====== The data
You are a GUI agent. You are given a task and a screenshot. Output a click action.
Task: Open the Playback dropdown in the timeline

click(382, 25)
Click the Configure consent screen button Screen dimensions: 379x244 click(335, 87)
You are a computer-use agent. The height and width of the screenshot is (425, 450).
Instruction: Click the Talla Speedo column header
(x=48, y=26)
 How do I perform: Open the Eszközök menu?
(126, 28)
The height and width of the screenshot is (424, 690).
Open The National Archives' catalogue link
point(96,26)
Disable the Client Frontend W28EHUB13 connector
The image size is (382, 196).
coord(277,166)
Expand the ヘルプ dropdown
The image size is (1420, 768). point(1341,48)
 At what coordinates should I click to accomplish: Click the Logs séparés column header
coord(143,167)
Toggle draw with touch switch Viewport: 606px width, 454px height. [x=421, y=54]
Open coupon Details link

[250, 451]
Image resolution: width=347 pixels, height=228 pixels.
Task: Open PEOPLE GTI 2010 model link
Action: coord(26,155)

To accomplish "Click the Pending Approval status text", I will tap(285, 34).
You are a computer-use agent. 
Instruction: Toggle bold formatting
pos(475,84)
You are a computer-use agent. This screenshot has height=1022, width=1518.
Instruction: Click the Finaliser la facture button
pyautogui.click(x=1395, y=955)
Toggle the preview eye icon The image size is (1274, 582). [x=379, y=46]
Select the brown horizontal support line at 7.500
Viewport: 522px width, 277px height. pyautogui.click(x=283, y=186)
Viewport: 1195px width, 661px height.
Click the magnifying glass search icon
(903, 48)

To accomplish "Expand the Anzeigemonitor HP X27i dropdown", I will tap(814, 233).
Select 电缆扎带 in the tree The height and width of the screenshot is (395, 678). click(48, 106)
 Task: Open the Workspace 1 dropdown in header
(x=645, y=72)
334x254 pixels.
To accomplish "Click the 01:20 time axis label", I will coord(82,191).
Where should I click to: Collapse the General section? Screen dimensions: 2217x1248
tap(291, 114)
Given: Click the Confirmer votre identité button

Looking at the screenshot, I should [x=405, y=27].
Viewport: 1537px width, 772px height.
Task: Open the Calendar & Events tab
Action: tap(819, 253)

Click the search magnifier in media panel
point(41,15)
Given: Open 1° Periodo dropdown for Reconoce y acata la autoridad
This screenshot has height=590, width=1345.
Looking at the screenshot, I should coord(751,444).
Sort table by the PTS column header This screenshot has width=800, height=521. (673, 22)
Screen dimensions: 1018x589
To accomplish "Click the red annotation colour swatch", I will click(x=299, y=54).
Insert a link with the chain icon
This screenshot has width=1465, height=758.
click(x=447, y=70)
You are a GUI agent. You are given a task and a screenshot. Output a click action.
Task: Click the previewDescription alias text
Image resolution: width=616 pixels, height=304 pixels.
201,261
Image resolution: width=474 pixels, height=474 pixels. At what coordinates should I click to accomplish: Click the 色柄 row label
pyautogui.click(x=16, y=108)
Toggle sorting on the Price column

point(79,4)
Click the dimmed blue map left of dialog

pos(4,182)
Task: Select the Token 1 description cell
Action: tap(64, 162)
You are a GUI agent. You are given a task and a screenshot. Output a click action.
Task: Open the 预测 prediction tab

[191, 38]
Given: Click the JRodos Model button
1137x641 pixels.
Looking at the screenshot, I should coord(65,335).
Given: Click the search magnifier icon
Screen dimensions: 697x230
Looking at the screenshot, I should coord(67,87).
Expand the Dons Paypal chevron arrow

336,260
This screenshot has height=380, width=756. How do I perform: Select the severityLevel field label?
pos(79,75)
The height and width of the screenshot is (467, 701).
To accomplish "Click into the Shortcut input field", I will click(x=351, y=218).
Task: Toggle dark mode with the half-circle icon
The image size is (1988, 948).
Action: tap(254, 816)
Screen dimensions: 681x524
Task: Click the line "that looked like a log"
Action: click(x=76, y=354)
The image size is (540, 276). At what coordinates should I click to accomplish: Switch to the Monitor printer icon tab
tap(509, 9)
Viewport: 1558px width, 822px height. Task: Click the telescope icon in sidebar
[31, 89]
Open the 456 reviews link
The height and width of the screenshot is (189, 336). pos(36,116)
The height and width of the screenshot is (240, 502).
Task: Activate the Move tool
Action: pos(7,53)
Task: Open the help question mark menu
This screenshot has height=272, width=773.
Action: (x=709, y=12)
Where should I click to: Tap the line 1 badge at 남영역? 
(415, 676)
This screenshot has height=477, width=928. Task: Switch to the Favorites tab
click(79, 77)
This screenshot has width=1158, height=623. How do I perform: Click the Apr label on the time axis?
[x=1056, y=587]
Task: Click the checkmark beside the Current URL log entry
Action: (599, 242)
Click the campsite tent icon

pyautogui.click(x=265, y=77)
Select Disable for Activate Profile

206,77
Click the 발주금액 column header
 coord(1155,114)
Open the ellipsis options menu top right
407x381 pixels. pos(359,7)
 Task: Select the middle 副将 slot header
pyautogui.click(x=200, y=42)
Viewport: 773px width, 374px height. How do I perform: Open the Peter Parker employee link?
============
— Work to complete —
Copy out, word for word, the stretch from the start of the material through the line that contains "Click the Configure".

— Answer to this problem —
You are a GUI agent. You are given a task and a screenshot. Output a click action.
Task: Open the Playback dropdown in the timeline

click(382, 25)
Click the Configure consent screen button Screen dimensions: 379x244 click(335, 87)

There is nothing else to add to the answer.